(Exercise requirements):
1: Translate this sentence from the diamond imaging passage into Spanish: "Magnetic Resonance Imaging (MRI) has already taken advantage of a molecule's spin to give clear snapshots of organs and tissue within the human body, however to get a more detailed insight into the workings of disease, the imaging scale must be brought down to individual biomolecules, and captured whilst the cells are still alive."
2: Reproduce the stretch of the diamond imaging passage from "In a study published" through "of individual molecules.".

(Excerpt provided):
The ability to image single biological molecules in a living cell is something that has long eluded researchers; however, a novel technique, using the structure of diamond, may well be able to do this and potentially provide a tool for diagnosing, and eventually developing a treatment for, hard-to-cure diseases such as cancer.
In a study published today, Thursday, 19 May, in the Institute of Physics and the German Physical Society's New Journal of Physics, researchers have developed a technique, exploiting a specific defect in the lattice structure of diamond, to externally detect the spins of individual molecules.
Magnetic Resonance Imaging (MRI) has already taken advantage of a molecule's spin to give clear snapshots of organs and tissue within the human body, however to get a more detailed insight into the workings of disease, the imaging scale must be brought down to individual biomolecules, and captured whilst the cells are still alive.

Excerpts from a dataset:
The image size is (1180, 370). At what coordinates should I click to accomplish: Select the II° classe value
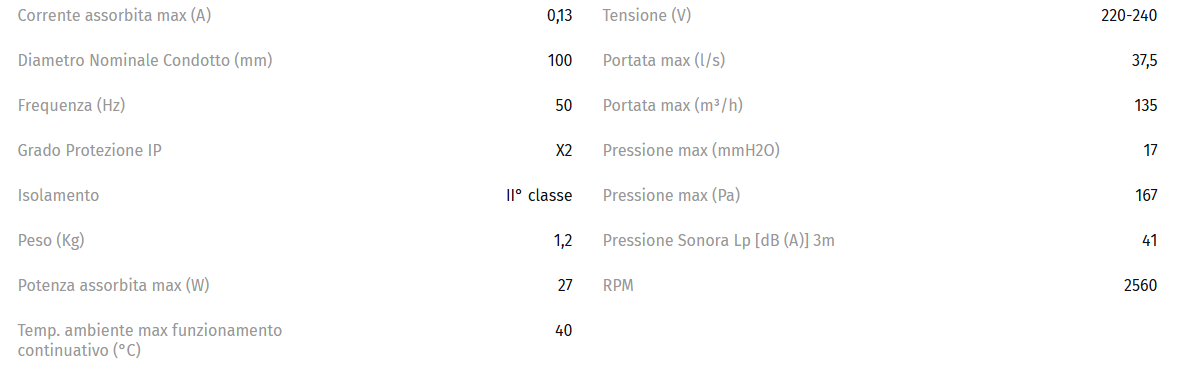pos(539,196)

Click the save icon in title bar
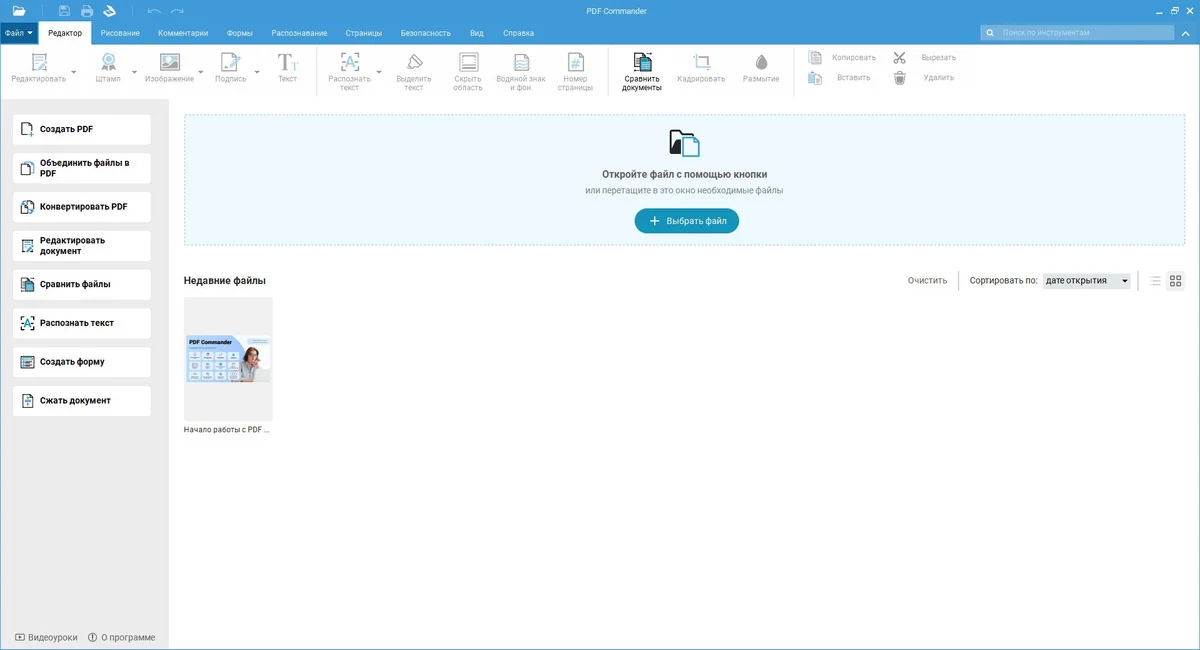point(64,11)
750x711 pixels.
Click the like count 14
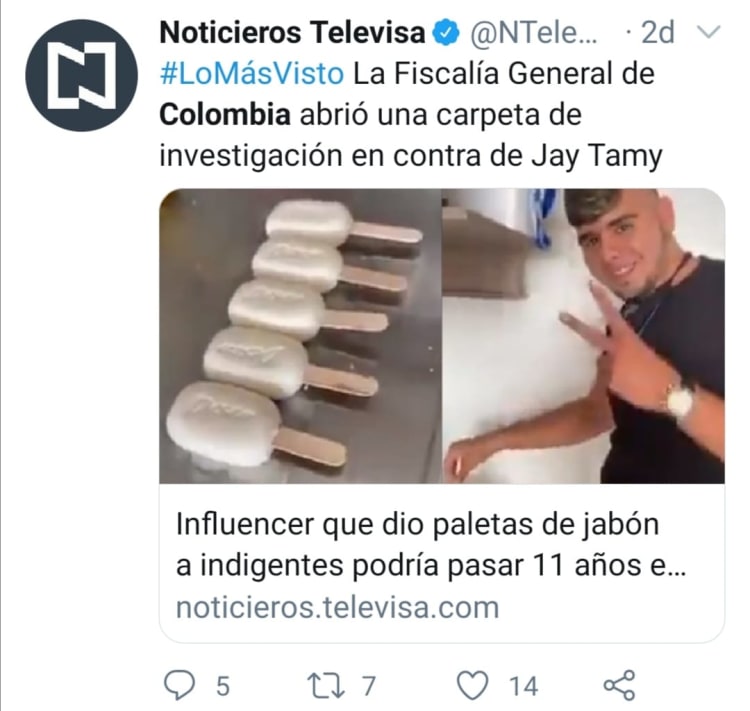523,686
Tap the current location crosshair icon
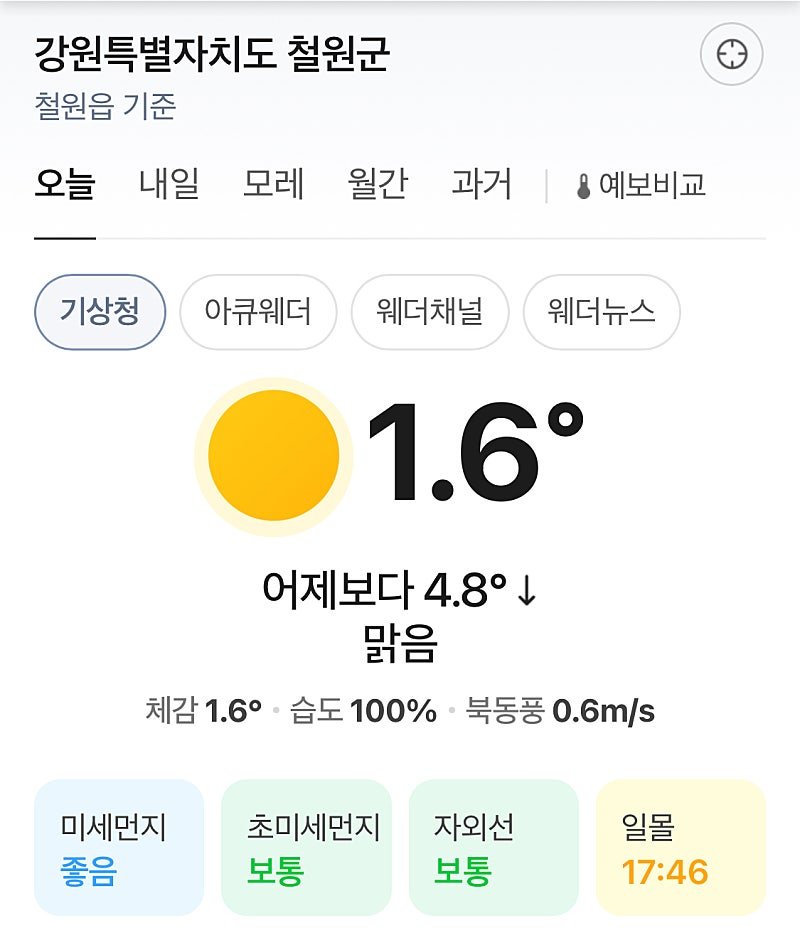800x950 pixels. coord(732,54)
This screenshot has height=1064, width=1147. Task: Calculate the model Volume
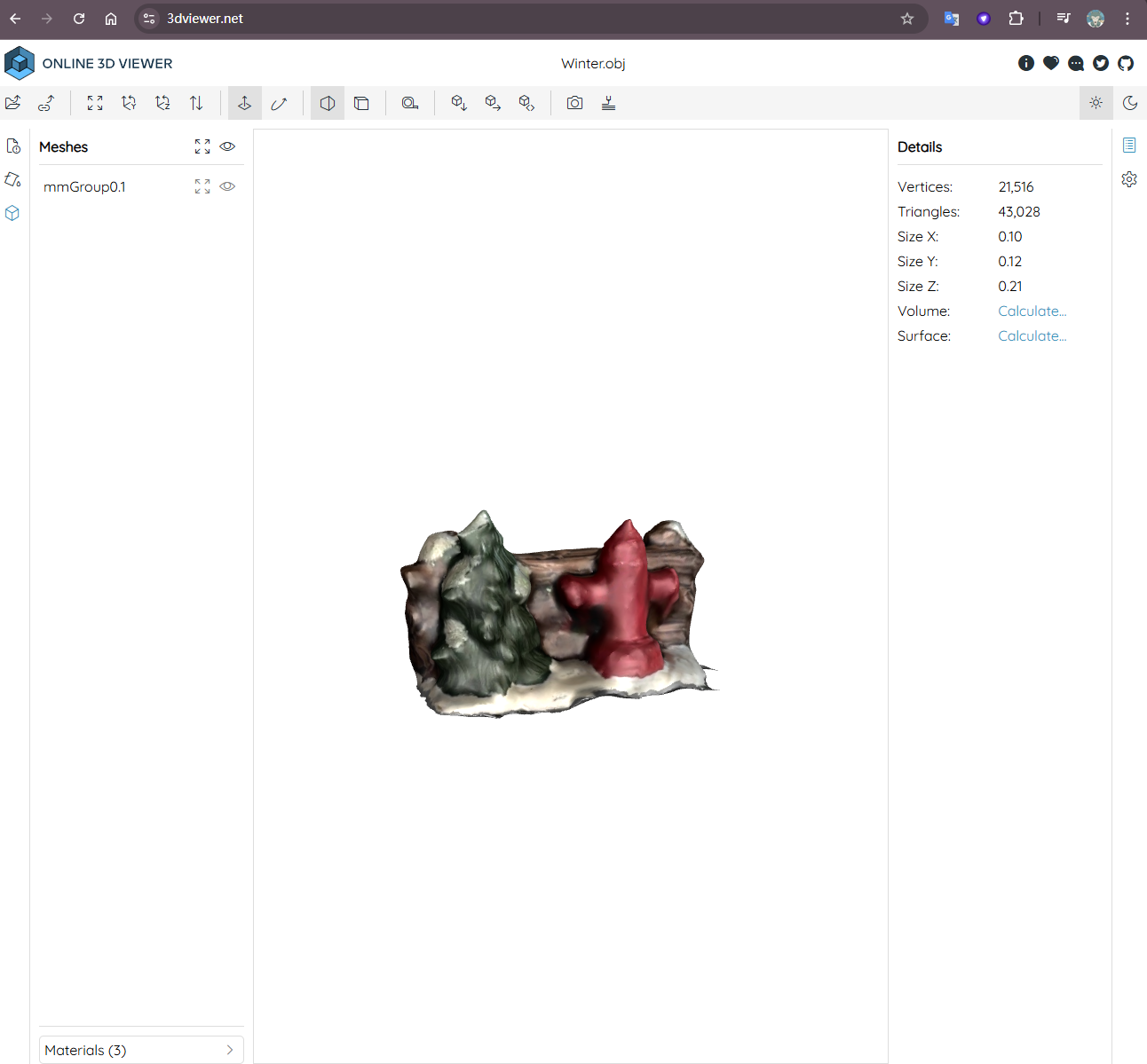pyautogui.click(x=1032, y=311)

(Answers for this exercise):
1: La resonancia magnética (RM) ya ha aprovechado el espín de una molécula para ofrecer imágenes nítidas de órganos y tejidos del cuerpo humano; sin embargo, para obtener una visión más detallada del funcionamiento de las enfermedades, la escala de la imagen debe reducirse hasta biomoléculas individuales, que deben captarse mientras las células siguen vivas.

2:
In a study published today, Thursday, 19 May, in the Institute of Physics and the German Physical Society's New Journal of Physics, researchers have developed a technique, exploiting a specific defect in the lattice structure of diamond, to externally detect the spins of individual molecules.